== RECORDS SUPPLIED ==
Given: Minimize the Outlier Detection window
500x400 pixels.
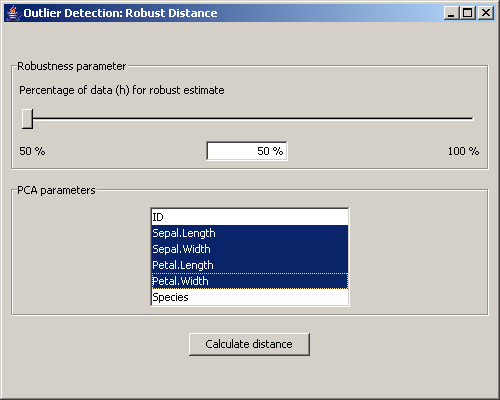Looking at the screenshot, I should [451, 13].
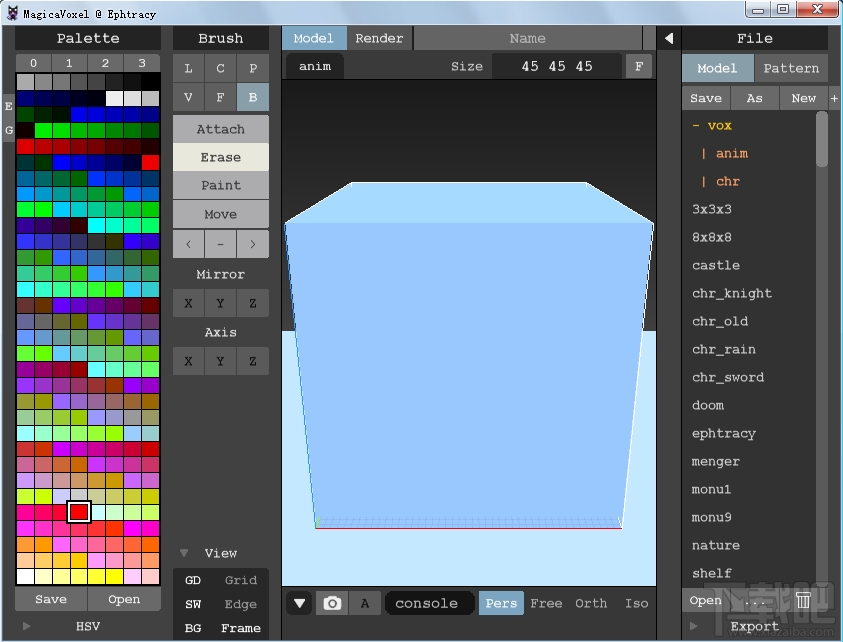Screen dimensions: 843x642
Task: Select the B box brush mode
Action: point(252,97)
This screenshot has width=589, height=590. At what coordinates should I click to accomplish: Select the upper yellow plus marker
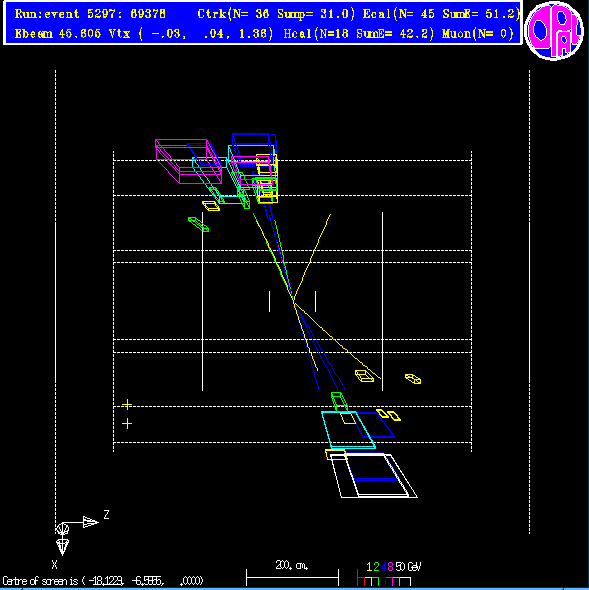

== YOUR TASK ==
Reproduce everything above exactly, images excluded.

== RESPONSE ==
Given: Minimize the Outlier Detection window
500x400 pixels.
Looking at the screenshot, I should [451, 13].
Screen dimensions: 843x642
Task: Select the B box brush mode
Action: point(252,97)
This screenshot has width=589, height=590. At what coordinates should I click to accomplish: Select the upper yellow plus marker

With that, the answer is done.